*EXCERPT PROVIDED:*

Asked about his habitual reluctance to give up draft picks, Lombardi said the time and the circumstances made it right to trade a first-round pick. It also helps that this year's draft is considered thin and that the Kings' pick will be late.

"In terms of where the franchise is at, in the first four years it made no sense to trade draft picks. I’ve always said there will be a time and place to trade picks and prospects but it has to be the right time and the right player. Last year was the first time we were a buyer, but we were a buyer on the perimeter. But this time, what dictates ... the No. 1 determinant in terms of when the general manager gets aggressive is what the players downstairs are showing him.

"This team has had some mental slides, but the way this team fought out of the last one [a 2-10 slump] showed me that, in essence, it's time to make us a better team and not take anybody out of that [locker] room. That's where a lot of my other deals were breaking down. I was not interested in taking anybody out of my room and creating a hole to fill a hole. It makes no sense.

"It was time to get better. The building process is trades, free agency and drafts, but it depends on what stage your franchise is at. And the way they battled back and got in this, OK, now's the time to get you some help and not take anybody out of the room. ...The way they battled back said, 'You know, it's time for the GM to go out and get them some help.'"

Lombardi said he wasn't interested in "putting certain players out there," meaning prized prospect Brayden Schenn. Teubert had fallen on the Kings' defense depth chart, though Lombardi said Teubert had played well during Lombardi's last scouting trip to see the Kings' farm team in Manchester, N.H.

(Stored records)
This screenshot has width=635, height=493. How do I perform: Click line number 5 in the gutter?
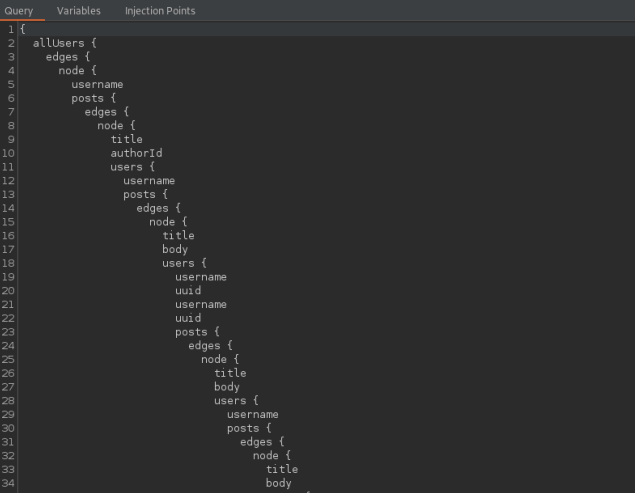click(x=11, y=85)
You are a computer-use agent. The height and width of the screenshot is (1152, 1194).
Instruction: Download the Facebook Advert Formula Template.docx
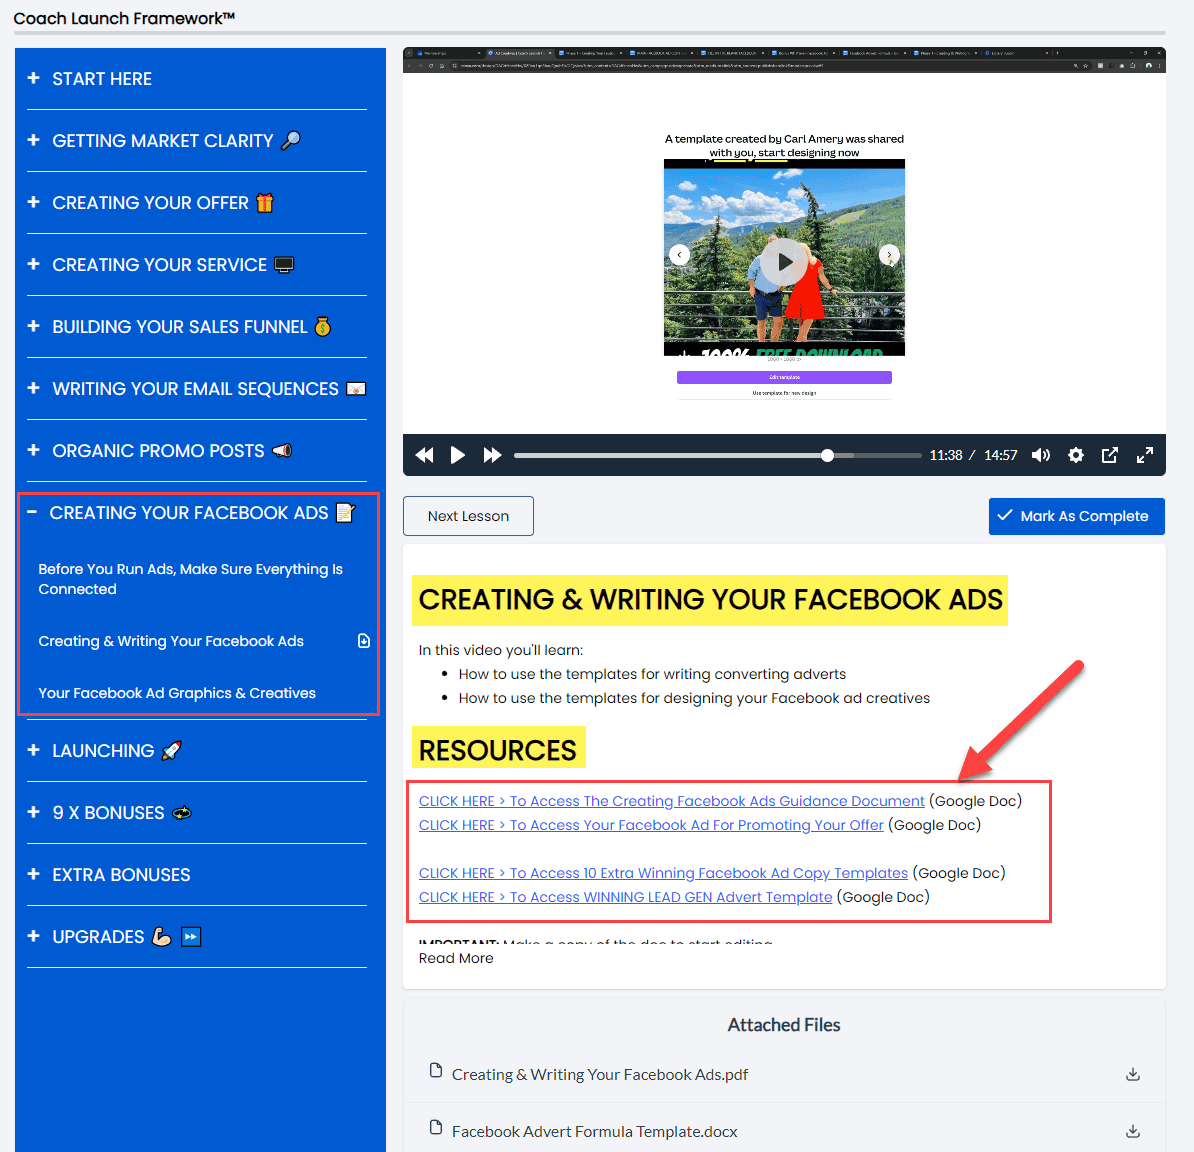[x=1132, y=1131]
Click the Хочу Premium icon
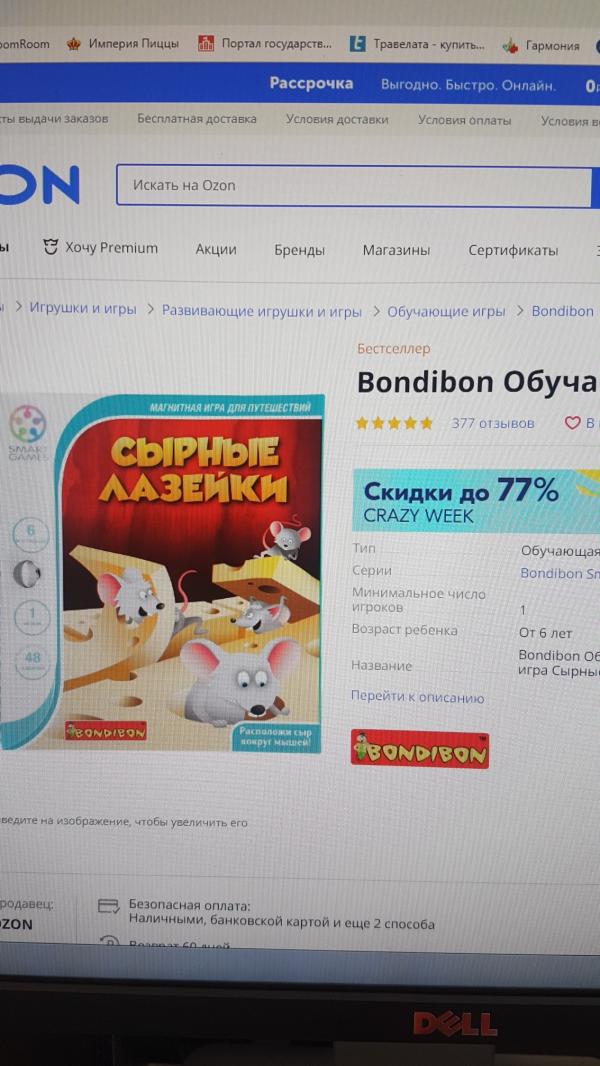Viewport: 600px width, 1066px height. click(x=50, y=247)
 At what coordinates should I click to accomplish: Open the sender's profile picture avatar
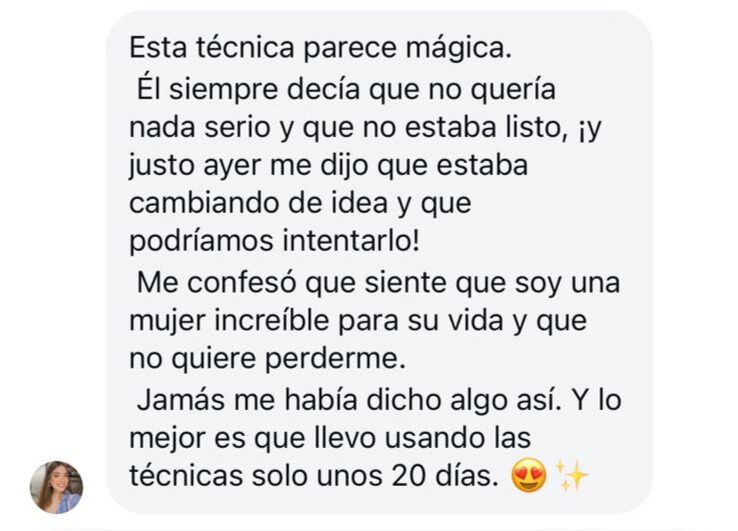[x=56, y=487]
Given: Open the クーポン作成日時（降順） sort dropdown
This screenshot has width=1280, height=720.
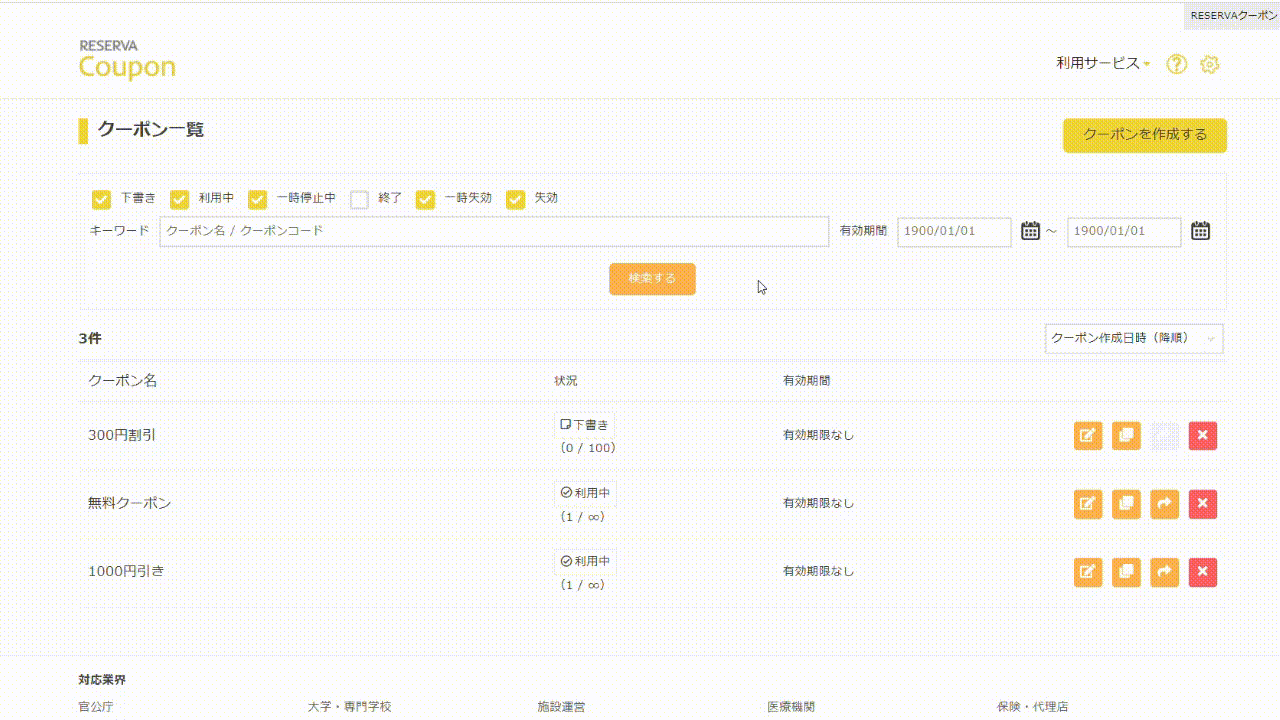Looking at the screenshot, I should point(1134,338).
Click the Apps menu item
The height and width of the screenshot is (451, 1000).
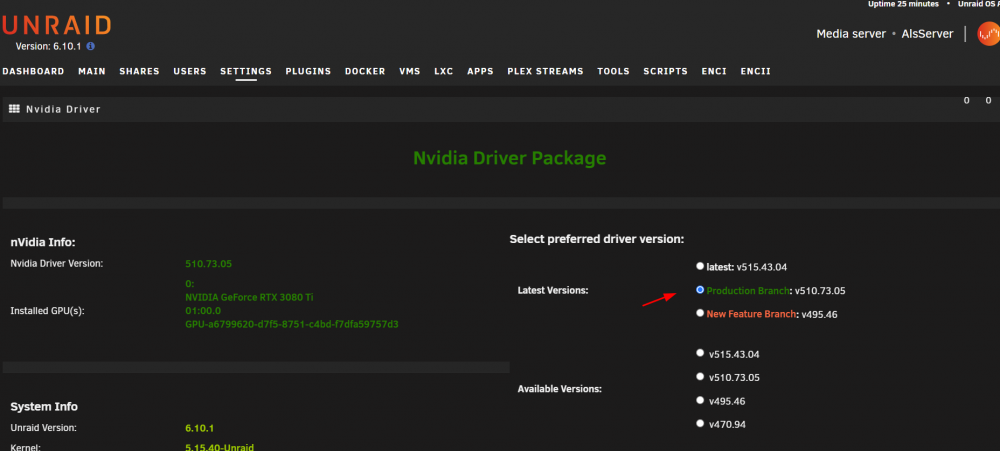480,71
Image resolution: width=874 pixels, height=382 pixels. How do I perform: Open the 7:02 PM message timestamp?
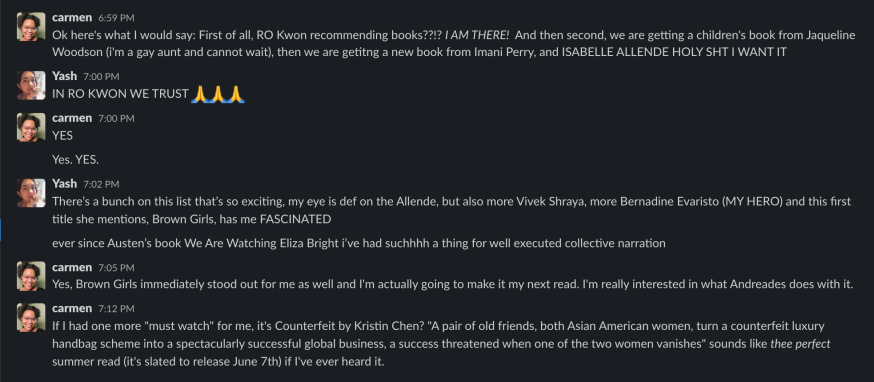pos(101,184)
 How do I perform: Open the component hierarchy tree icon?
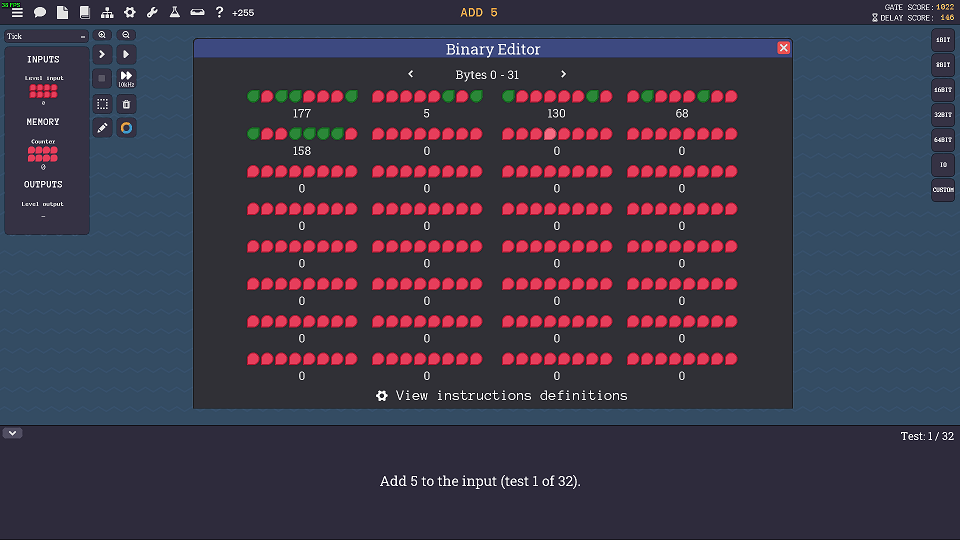coord(107,12)
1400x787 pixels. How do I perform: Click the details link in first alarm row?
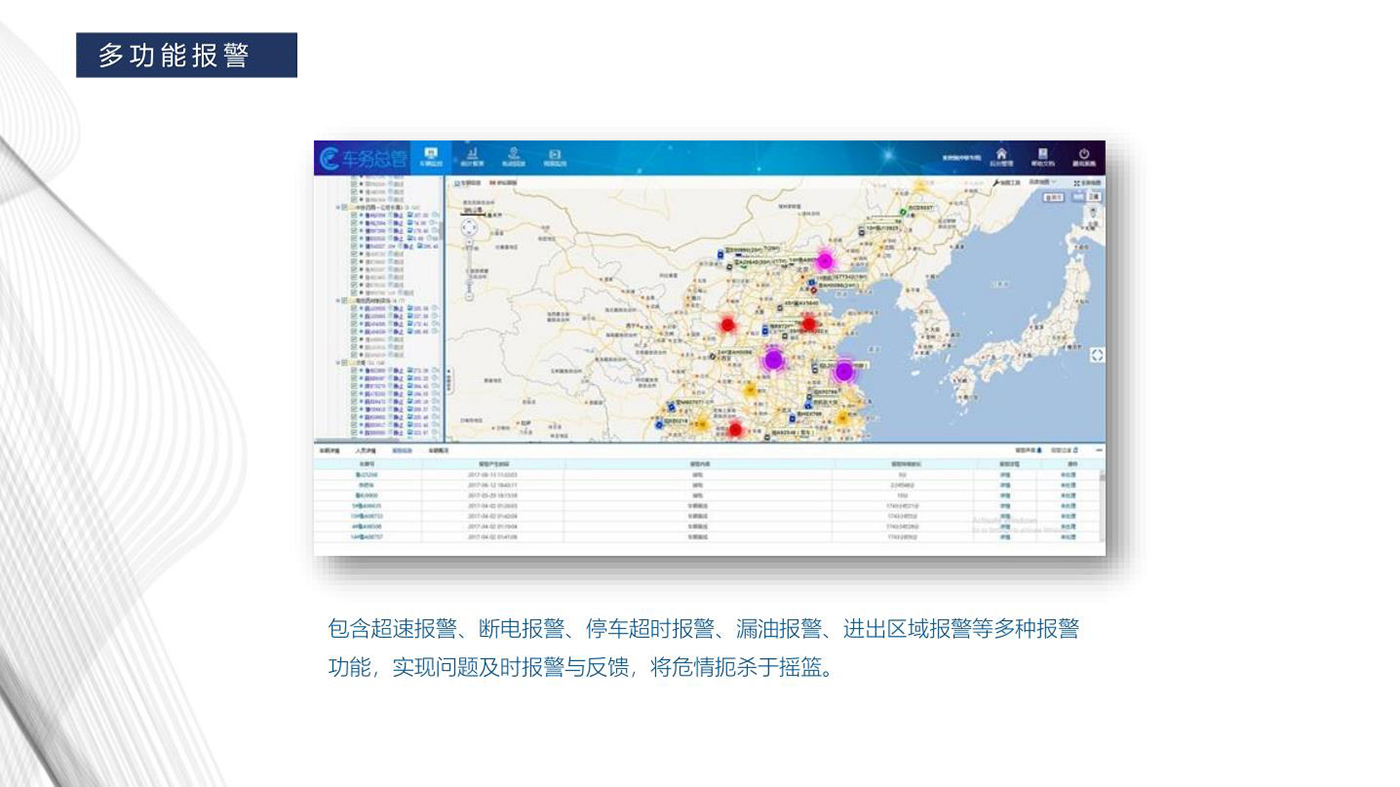tap(1005, 475)
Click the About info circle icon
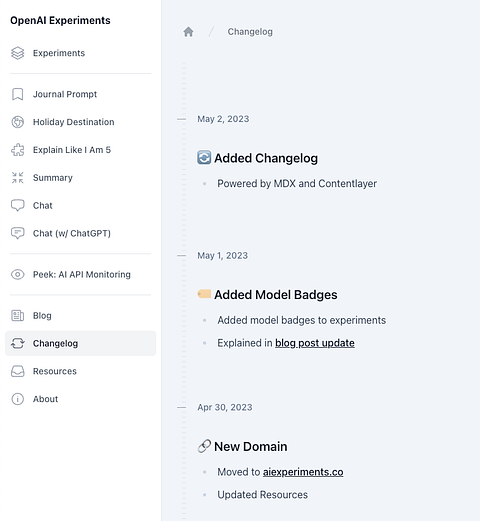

*PROBLEM TO WORK ON:*
Write out the passage about Lombardi's trade starting at "Lombardi said he wasn't interested" and ending at "in Manchester, N.H.", but replace "prized" with "top". The lines above have nothing to do with this.

*SOLUTION FOR THIS PROBLEM:*
Lombardi said he wasn't interested in "putting certain players out there," meaning top prospect Brayden Schenn. Teubert had fallen on the Kings' defense depth chart, though Lombardi said Teubert had played well during Lombardi's last scouting trip to see the Kings' farm team in Manchester, N.H.